Optimistic about their prospects in 2023, small law firms are eschewing new tech, content to update and formalize what they had installed during the pandemic
Among small law firms, optimism remains strong, according to the recently published 2022 Report on the State of US Small Law Firms. After all, 90% of small firm leaders deemed their firms’ operations as successful or very successful, while the majority of respondents expected revenues per lawyer, demand for legal services, and profits for lawyer to increase over the coming year.
However, that optimistic outlook didn’t necessarily translate into new tech adoption, as fewer small law firms adopted new technologies in 2022 than in either of the previous two years. What small firms did focus on, however, was supplementing and formalizing technologies that had been recently adopted, such as video conferencing platforms that were pushed into use during the pandemic. Further, there’s reason to believe that as small firms anticipate a business boom in 2023 and beyond, business development and marketing upgrades are firmly on their radar.
Just 41% of small law firms adopted new technologies in 2022, according to the report, which was down from 50% in 2021 and 45% in 2020. That decrease in new tech adoption may largely be a function of technology budgets that were static — 78% of small law firm leaders said their budget for legal-specific software in 2022 was unchanged from the year prior, and similarly 82% said their budget for non-legal-specific software also was unchanged. A higher proportion of firms had reported increasing budgets for both types of software in 2021.

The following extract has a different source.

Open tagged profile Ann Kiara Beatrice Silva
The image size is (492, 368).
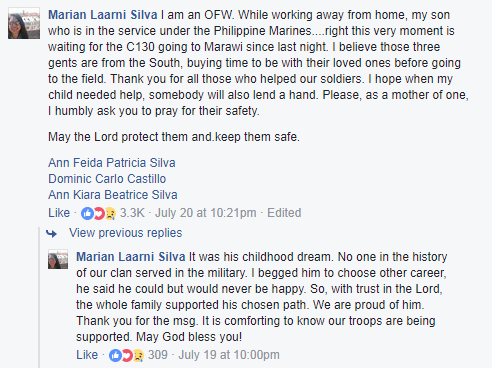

A more status quo state of being didn’t surprise Stephen Curley, former chair of the American Bar Association’s GPSolo Division and principal at the Connecticut-based Law Offices of Stephen J. Curley. At his firm, technology spend largely focused on bolstering the use of recently adopted technologies, such as Zoom, Curley says.
“Some of the investments that I made back in 2020 that were more or less done in an ad hoc or an emergency basis, I just backed up,” Curley explains. “I didn’t branch out into something new or different come ‘21 and ‘22.”
Focusing on business development & marketing
When small firms did plan tech investments, however, the report found that business development & marketing priorities played a bigger role than ever before. For example, the percentage of firms planning on purchasing billing & invoice software rose from 6% in 2021 to 18% in 2022. The firms investing in marketing software or a firm website, meanwhile, rose from zero of the 80 respondents in 2021 to 14% of respondents in 2022. These shifting tech priorities mirrored a rising goal for small firms: To grow the size of the firm, which respondents ranked as their top firm goal for the first time.
Part of the reason for these increases could be simple: the emergence of a larger potential client base since the pandemic, Curley notes, adding that previously, as an attorney located in Stamford, Conn., he focused his business development & marketing efforts on clients in his immediate vicinity and out of his local courthouses. Now, with virtual meetings and remote court proceedings, it was possible to take on business in other areas of Connecticut, such as in the state capital of Hartford.
“The reach of a solo who has expertise in those areas isn’t necessarily confined to where you can drive or get to on a Monday morning, when it might have been five years ago,” Curley explains. “Now you can have a more statewide practice, and you can be competitive in other regions of the state that you wouldn’t have otherwise been able to thoughtfully do.”
Curley doesn’t see remote proceedings ending any time soon, indicating that he was planning on continuing to invest in video and other related technologies. Indeed, the report echoed this point: More firms than ever before (73%) said that more than 10% of their initial client meetings were done remotely. More than two-thirds also said they preferred having marketing events, product trainings, and sales & renewal conversations with outside vendors in a virtual setting. And while the proportion of firms with more than 10% of attorneys working remotely dipped slightly from 2021, the survey still reported more than half of firms (60%) with that level of attorney remote work.
Taken together, the report paints a picture of small law firms that are conscious that changing business development and legal practice strategies is necessary for the evolving legal world and are solidifying their efforts to do so.
Not surprisingly, this technology adoption is not only taking place among younger, potentially more tech-savvy attorneys, but also among more seasoned attorneys who find themselves at the frontlines of technology now that the virtual legal world has proven to not be a fad, Curley says. “I think, to a degree, those who didn’t throw in the towel and are still practicing are going to find themselves more and more wedded to it by choice or otherwise.”
And particularly among attorneys who are a decade or more into their career and may be at the peak of their revenue-generation power, it’s even more crucial to keep up with the changes. “If you’re not up to speed on that technology, you’re losing your edge and you’re losing the ability to maximize the most productive years in your career,” Curley adds.